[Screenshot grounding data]
···
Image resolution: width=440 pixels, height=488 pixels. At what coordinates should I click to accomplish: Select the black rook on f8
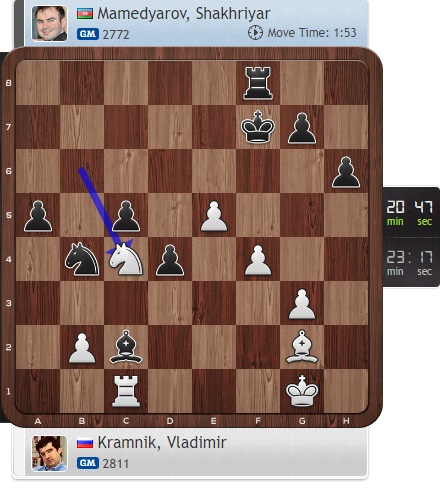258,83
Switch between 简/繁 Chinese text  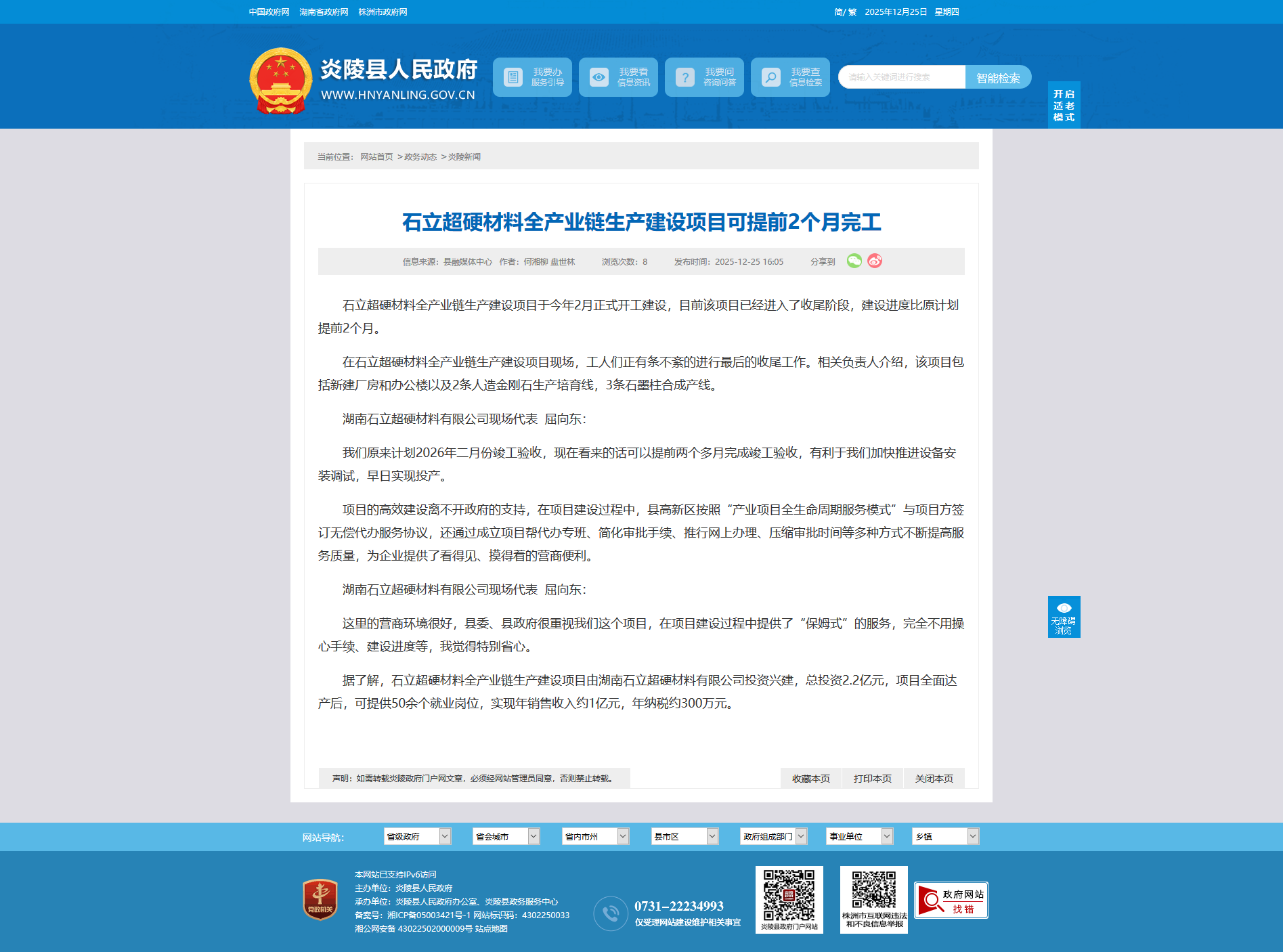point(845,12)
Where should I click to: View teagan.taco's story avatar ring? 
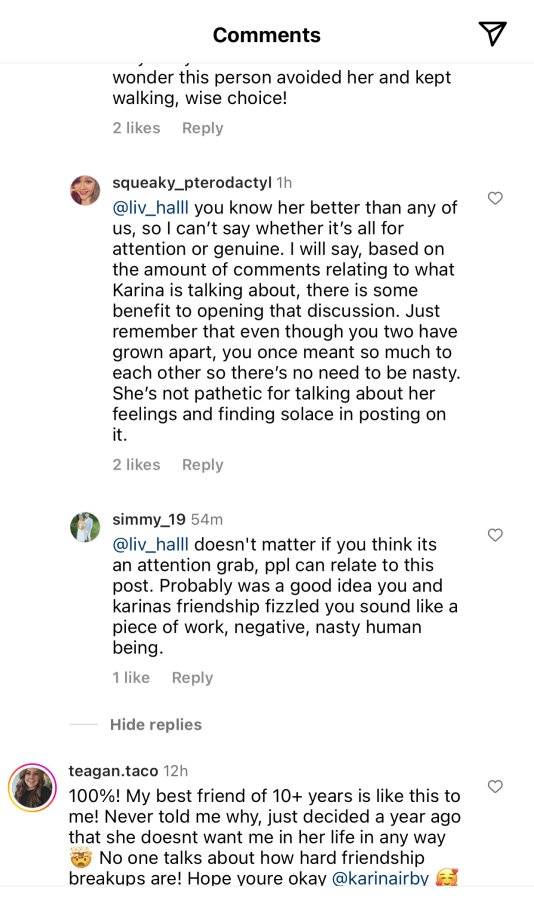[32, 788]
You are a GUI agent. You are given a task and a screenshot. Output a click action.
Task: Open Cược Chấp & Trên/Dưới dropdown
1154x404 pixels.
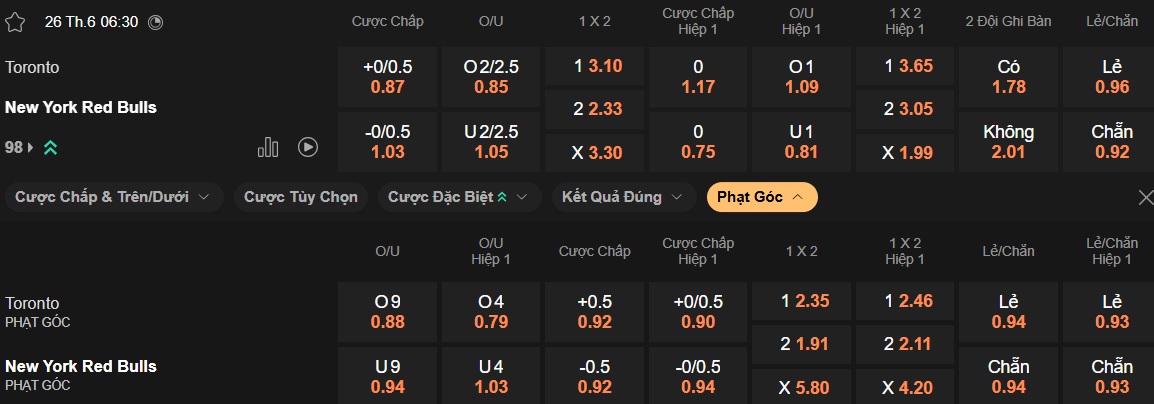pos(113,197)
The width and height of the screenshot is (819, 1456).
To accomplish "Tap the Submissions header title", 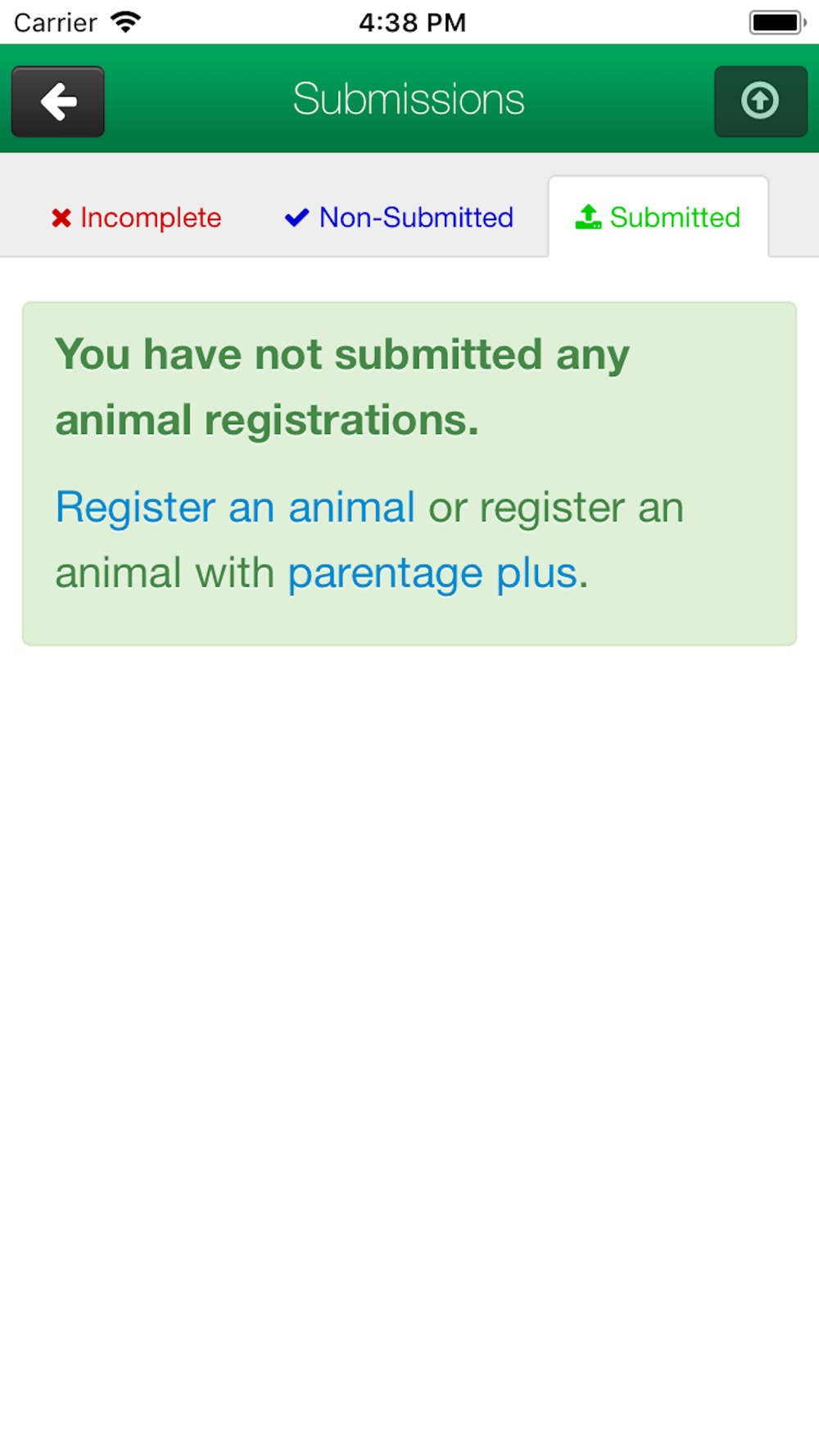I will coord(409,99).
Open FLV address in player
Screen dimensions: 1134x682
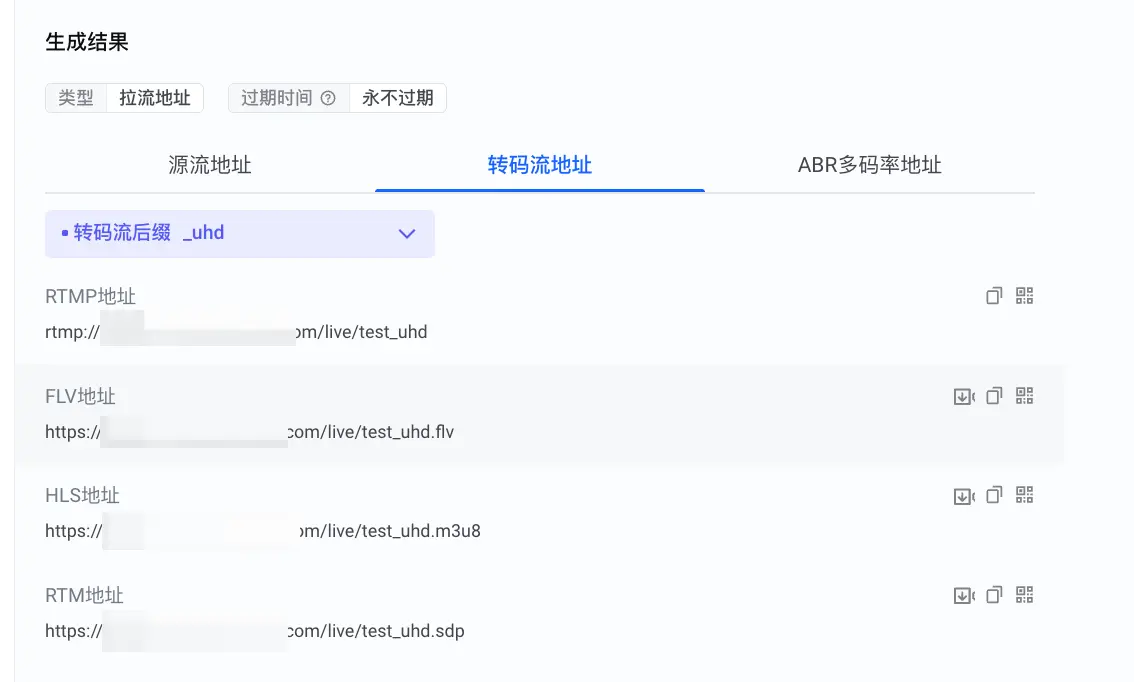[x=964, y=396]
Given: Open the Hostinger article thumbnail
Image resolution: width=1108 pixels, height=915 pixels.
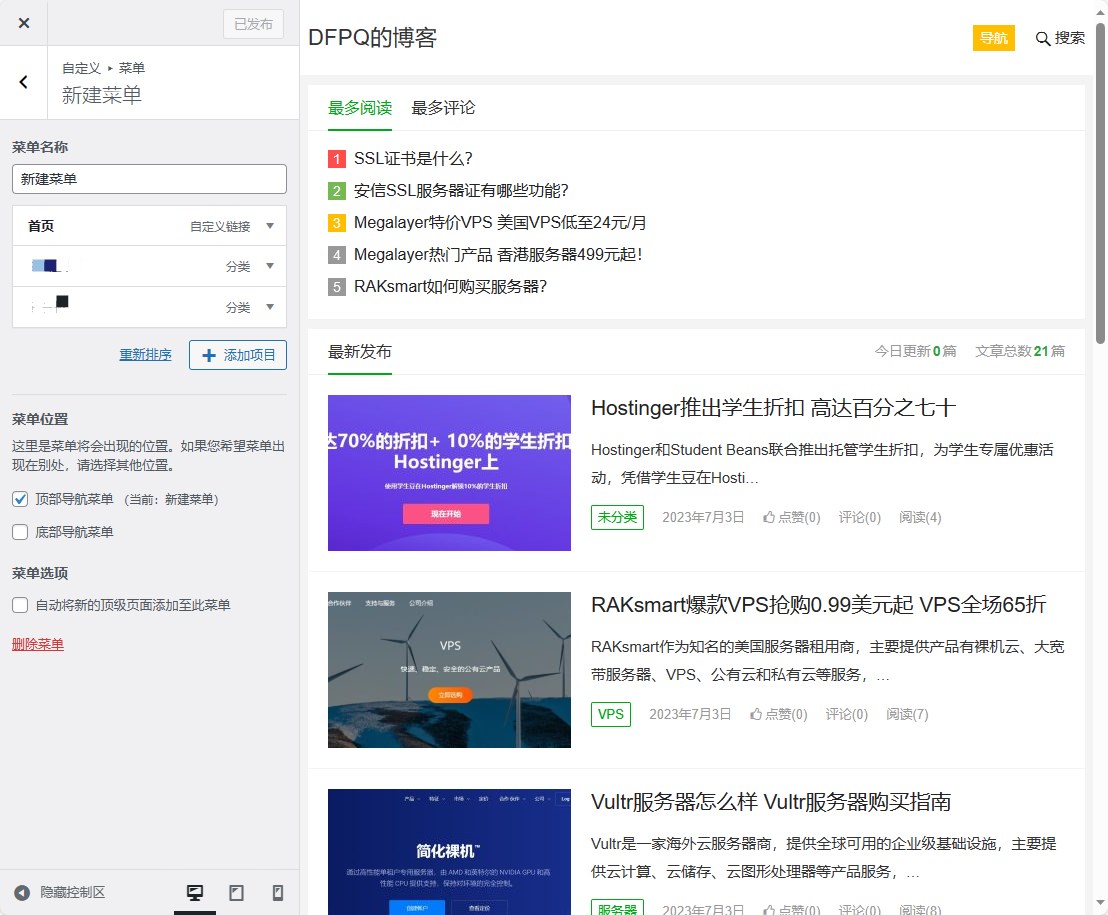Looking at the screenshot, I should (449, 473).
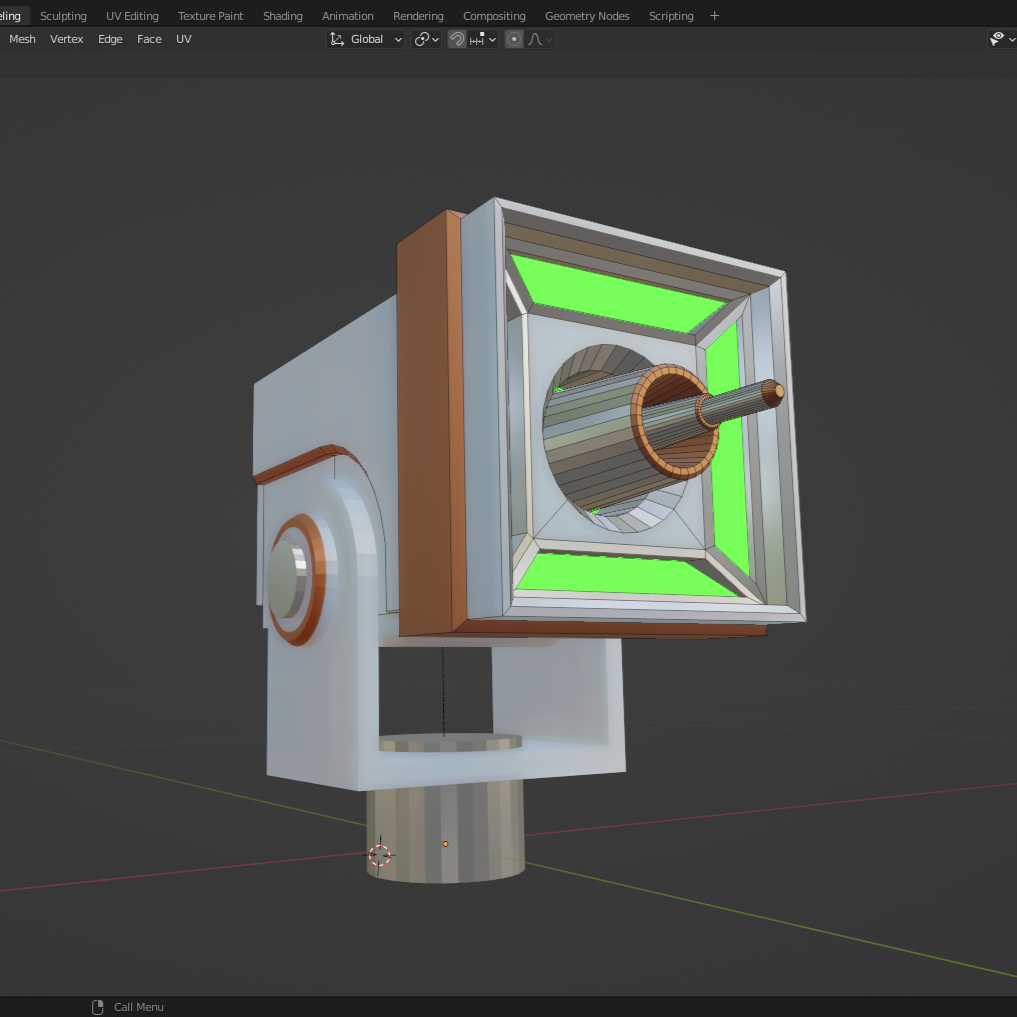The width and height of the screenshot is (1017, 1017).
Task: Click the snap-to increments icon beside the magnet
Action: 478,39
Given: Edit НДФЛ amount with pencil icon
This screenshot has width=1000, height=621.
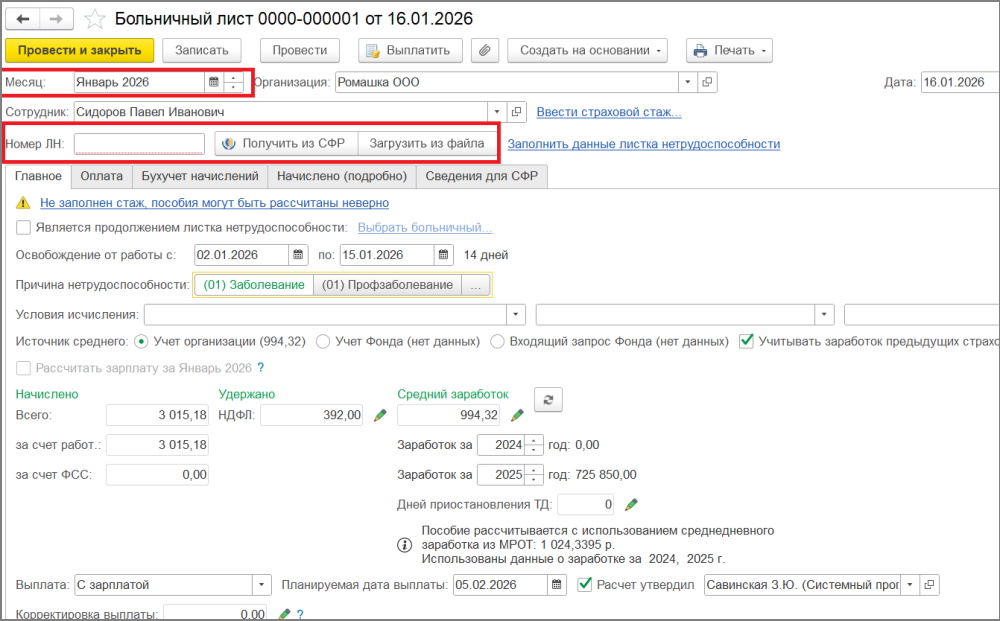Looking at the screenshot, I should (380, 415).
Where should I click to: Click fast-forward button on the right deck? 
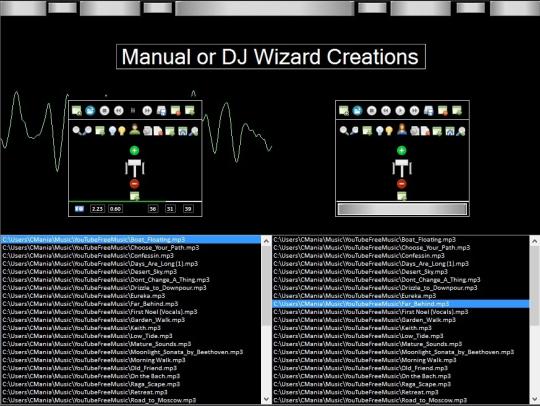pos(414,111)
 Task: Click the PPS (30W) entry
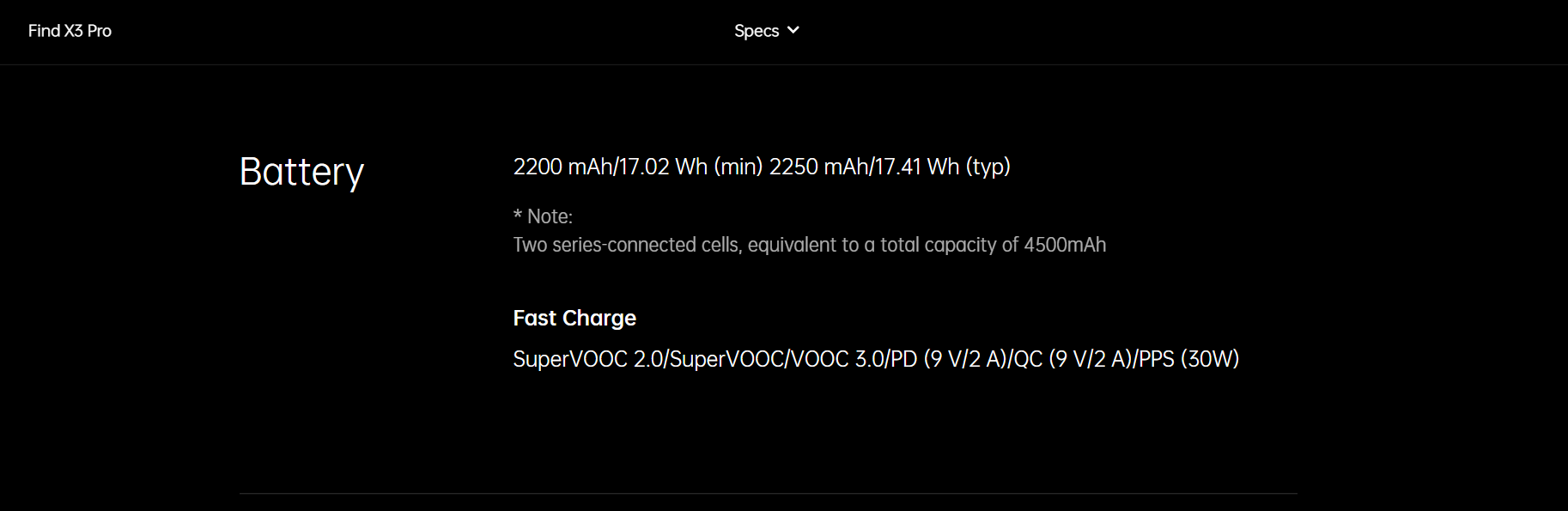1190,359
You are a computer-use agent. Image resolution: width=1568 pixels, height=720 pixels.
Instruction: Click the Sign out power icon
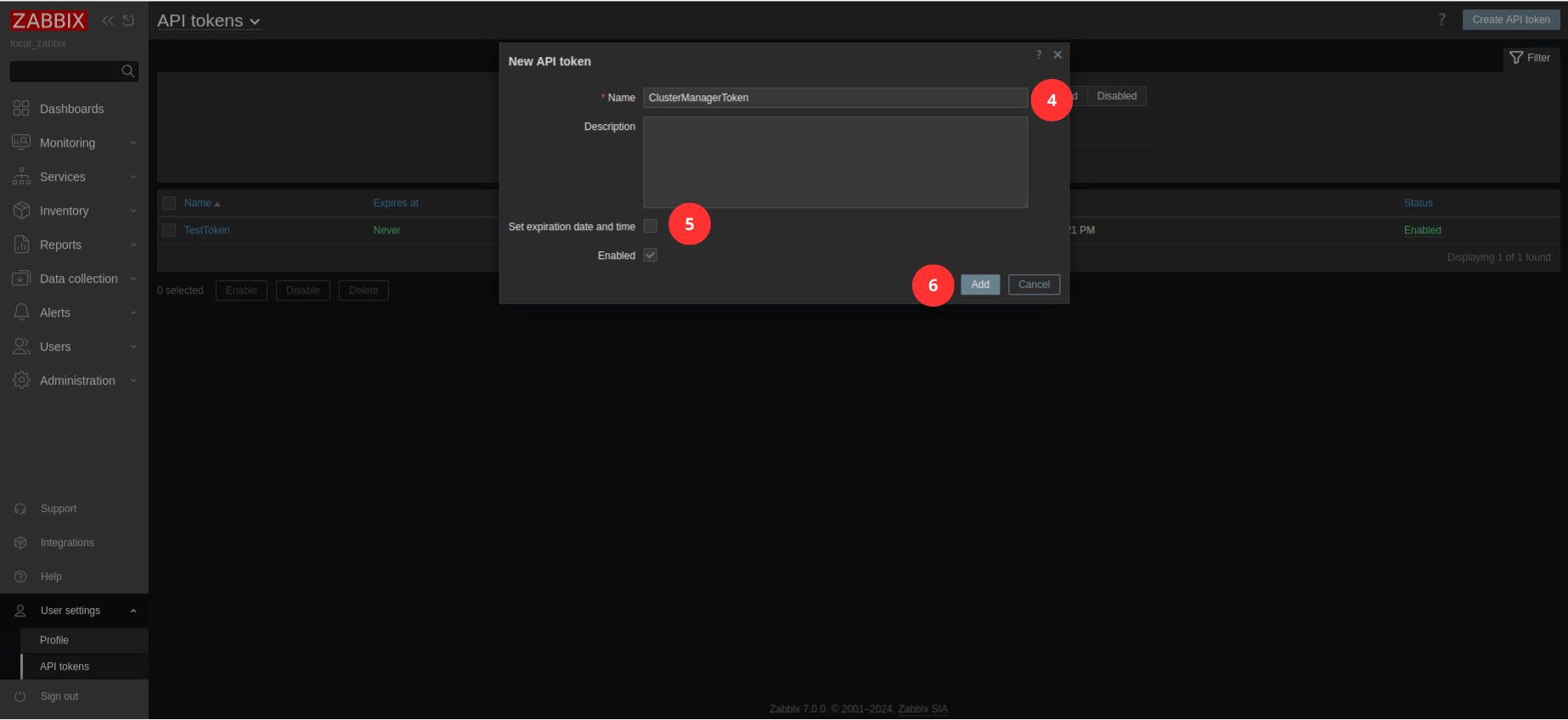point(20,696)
···
▸ WORK TASK
Whenever a line of the data holds the string "agent", pick that line out.

▸ EXERCISE RESPONSE
You are a GUI agent. You are given a task and a screenshot. Output a click action.
You are a computer-use agent. Image resolution: width=1568 pixels, height=720 pixels.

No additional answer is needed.